While the Swiss, caught off-guard by this unexpected manoeuvre, doubled back to the east, Bayard and his men met up with the main body of the army in Turin, where Francis I was received by his cousin Charles III of Savoy.
From there, the French reached Novara and Pavia and went on to set up camp in Marignano near Milan. Facing them was Maximilian Sforza, Duke of Milan, ally of Spain, Pope Leo X and the formidable Swiss, who were thought to be invincible.

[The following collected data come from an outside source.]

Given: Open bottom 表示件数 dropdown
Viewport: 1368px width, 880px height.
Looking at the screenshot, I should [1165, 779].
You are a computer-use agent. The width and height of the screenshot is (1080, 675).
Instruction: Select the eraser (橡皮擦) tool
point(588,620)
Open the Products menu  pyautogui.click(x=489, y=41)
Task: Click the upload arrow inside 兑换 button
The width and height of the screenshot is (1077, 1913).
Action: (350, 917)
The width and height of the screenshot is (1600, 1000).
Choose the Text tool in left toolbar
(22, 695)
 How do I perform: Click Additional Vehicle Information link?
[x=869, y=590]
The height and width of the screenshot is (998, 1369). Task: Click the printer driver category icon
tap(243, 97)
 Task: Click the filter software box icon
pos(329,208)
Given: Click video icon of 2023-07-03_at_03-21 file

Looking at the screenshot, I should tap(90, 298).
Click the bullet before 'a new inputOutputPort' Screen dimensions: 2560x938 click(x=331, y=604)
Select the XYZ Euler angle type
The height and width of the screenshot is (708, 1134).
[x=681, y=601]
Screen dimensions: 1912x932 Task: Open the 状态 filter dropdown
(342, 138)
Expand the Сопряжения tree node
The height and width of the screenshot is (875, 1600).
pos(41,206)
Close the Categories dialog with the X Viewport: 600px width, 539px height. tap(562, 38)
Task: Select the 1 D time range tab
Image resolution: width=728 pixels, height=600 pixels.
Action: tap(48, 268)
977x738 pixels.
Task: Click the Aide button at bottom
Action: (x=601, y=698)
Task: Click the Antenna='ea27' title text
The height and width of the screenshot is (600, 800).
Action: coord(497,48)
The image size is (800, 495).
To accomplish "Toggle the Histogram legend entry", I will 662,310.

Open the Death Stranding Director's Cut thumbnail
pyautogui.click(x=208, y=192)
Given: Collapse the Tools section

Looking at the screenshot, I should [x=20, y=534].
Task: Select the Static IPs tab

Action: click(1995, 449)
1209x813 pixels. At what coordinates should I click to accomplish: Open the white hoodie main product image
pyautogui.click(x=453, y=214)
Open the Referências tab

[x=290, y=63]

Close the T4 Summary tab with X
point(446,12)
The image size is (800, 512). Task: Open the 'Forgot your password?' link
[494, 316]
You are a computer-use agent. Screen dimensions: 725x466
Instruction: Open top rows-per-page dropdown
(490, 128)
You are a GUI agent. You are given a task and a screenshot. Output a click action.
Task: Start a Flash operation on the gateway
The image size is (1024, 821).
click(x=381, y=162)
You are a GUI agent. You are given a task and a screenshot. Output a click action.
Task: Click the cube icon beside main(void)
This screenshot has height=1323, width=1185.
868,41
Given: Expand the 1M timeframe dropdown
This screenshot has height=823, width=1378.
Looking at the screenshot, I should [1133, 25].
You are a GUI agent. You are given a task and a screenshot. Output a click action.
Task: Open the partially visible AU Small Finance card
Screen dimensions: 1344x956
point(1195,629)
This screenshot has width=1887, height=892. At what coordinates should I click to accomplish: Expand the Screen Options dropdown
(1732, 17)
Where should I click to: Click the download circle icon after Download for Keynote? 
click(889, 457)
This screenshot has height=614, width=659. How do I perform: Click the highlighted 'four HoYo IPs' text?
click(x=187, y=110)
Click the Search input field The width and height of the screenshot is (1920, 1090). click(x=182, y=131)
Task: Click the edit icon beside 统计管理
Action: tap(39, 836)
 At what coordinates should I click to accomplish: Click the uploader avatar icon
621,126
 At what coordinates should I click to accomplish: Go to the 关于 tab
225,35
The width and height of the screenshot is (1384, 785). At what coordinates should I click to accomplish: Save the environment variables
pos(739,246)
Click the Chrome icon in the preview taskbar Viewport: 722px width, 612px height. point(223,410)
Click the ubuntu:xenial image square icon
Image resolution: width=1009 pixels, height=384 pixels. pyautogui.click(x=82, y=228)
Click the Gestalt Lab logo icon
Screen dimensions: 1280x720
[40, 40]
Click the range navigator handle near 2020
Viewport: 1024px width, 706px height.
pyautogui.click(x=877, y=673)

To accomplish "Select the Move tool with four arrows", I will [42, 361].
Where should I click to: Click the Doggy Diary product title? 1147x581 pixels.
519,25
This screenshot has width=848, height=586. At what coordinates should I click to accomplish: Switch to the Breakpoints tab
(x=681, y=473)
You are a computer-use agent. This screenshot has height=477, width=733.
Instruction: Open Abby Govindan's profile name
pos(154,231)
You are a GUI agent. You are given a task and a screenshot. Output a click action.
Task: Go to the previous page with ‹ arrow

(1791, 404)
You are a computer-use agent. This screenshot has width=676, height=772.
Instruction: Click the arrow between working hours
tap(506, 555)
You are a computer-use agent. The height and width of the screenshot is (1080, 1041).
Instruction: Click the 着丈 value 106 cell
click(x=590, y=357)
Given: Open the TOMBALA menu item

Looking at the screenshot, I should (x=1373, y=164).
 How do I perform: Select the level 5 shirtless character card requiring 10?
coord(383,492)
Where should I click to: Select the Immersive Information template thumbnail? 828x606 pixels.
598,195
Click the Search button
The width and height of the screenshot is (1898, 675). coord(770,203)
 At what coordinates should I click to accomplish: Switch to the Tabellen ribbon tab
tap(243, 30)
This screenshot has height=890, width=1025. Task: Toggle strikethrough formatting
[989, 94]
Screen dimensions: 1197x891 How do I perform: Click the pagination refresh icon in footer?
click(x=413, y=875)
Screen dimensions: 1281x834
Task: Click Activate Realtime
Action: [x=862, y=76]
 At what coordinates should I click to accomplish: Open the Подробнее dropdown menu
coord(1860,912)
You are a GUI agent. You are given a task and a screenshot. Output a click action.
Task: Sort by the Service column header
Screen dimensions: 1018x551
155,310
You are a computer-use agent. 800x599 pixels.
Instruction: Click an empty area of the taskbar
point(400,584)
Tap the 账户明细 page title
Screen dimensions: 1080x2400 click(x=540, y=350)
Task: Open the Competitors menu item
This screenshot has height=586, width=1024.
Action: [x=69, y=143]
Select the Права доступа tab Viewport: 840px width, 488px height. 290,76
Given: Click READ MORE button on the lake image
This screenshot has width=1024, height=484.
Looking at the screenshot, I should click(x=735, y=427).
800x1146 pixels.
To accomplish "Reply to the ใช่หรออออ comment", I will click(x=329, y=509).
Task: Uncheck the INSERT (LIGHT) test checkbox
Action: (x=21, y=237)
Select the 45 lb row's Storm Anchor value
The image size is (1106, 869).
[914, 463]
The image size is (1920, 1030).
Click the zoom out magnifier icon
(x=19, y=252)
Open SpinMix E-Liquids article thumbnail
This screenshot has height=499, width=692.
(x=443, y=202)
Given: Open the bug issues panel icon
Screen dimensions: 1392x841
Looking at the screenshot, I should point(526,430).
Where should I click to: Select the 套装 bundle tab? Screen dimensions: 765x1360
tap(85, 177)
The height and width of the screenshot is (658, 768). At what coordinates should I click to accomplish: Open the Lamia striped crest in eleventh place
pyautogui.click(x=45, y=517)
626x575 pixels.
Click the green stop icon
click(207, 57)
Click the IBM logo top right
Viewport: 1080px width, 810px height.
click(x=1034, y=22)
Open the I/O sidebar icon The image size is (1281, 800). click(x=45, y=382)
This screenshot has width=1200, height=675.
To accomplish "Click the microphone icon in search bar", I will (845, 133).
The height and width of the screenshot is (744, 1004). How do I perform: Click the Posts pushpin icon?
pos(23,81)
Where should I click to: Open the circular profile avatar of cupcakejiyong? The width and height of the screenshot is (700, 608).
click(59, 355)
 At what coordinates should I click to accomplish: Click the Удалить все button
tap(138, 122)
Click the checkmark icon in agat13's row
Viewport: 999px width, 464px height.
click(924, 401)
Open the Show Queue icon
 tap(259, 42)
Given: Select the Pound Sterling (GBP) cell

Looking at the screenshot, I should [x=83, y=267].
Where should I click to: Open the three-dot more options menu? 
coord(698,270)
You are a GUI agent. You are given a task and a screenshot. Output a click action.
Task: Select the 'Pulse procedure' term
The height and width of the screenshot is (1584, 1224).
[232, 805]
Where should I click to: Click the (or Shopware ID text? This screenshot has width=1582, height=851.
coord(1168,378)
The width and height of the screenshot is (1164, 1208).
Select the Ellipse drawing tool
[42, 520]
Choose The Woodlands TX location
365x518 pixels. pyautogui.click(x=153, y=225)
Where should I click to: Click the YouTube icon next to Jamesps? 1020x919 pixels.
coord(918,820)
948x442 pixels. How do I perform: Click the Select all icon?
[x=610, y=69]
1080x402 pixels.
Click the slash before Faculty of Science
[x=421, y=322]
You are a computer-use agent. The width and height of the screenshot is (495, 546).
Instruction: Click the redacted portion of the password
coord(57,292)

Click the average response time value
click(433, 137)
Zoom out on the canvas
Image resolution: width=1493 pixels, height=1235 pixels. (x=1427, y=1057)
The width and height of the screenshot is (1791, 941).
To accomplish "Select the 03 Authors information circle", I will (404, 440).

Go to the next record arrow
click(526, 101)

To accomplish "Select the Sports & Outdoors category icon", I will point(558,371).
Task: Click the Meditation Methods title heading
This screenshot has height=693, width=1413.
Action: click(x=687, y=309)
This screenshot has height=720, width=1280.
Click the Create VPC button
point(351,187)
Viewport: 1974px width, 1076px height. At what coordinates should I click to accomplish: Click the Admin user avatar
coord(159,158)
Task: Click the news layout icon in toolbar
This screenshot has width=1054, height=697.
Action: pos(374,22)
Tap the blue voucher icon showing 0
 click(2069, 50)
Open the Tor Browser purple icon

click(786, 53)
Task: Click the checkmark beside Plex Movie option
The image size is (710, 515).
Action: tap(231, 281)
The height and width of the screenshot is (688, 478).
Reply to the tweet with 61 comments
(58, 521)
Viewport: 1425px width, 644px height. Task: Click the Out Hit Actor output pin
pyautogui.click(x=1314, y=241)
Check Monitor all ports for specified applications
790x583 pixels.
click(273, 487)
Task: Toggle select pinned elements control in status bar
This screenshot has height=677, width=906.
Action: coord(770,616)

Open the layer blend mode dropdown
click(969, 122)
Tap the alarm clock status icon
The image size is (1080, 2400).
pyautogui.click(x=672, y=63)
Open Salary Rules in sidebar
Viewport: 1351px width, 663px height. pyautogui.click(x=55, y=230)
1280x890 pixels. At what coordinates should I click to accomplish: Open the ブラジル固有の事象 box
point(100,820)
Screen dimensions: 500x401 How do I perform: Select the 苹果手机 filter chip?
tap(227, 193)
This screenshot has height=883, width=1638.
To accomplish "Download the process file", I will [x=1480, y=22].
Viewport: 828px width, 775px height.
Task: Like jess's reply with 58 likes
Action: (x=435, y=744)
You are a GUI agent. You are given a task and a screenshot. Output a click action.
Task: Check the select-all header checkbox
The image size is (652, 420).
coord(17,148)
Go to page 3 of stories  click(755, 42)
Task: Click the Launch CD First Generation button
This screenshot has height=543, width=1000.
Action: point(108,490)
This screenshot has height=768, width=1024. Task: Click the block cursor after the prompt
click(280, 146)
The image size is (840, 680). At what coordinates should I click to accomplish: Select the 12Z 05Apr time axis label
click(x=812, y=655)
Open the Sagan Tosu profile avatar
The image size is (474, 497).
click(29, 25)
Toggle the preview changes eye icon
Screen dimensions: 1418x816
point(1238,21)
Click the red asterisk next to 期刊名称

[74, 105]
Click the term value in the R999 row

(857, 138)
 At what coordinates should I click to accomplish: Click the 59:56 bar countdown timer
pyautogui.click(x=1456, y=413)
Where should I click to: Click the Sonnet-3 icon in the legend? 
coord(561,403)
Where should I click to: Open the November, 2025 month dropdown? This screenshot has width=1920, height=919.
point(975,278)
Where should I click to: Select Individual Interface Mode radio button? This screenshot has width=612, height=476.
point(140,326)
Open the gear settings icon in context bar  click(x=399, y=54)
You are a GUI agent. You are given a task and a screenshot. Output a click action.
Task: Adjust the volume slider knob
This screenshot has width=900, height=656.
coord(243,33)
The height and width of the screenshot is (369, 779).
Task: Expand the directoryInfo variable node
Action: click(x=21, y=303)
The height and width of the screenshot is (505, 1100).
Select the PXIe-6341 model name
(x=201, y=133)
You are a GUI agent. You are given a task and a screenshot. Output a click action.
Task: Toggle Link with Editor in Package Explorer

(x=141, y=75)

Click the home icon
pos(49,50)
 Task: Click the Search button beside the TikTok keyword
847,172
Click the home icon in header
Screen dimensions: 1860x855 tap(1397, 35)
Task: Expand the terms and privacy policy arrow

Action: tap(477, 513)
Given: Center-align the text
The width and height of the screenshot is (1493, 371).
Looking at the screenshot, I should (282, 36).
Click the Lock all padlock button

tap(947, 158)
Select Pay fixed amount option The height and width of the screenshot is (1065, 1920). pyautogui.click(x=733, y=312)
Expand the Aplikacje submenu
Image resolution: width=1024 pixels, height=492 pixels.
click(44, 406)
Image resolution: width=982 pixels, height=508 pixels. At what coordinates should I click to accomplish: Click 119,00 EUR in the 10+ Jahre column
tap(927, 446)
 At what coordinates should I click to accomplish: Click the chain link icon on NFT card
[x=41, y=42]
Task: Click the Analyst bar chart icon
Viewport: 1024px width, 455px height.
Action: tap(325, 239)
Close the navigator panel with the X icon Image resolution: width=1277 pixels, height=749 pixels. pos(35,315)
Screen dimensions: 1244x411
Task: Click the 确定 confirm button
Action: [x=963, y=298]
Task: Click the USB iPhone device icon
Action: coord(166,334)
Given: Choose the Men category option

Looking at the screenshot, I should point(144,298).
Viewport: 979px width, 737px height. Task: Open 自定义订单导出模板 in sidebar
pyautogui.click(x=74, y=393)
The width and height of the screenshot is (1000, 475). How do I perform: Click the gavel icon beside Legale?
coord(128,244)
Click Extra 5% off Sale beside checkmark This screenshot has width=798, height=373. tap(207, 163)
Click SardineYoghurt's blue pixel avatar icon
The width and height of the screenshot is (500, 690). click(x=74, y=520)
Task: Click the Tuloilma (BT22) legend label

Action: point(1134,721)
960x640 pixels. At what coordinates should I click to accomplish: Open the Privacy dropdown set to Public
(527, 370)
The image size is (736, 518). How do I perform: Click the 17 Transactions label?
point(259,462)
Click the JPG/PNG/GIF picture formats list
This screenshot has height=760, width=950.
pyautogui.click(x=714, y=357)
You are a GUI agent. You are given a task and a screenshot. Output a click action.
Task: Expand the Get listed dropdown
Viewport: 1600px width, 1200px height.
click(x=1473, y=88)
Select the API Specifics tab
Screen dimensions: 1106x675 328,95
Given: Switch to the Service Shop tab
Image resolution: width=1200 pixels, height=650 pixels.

Rather than launching an assault against the duke, whom he knew to be deadly, King Francis negotiated with the Swiss who agreed to retreat for a large sum of money. 12,000 mercenaries abandoned Milan. Fearing total defection, on 13 September Cardinal Matthias Schiner, acting for Maximilian I of Habsburg, led a small troop towards the French camp and spread the rumour that the French had launched their attack. 22,000 Swiss soldiers then marched on them and the battle began. The ensuing assaults were heavy and at midnight the fighting was halted, to be resumed at dawn the next day.
In the morning, the French army assembled around its artillery. The Swiss attacked first, but they were uncoordinated and failed to push back the cavalry charges. In the heat of the battle, around 11 o’clock the Venetian reinforcements arrived on the battlefield and Francis I regained the upper hand.
Seeing these powerful reinforcements, the Swiss captains ordered the retreat. The next day, the French entered Milan, now deserted by the Swiss, and Maximilian Sforza was taken prisoner and exiled to France.
It was the longest and deadliest battle that France had ever fought.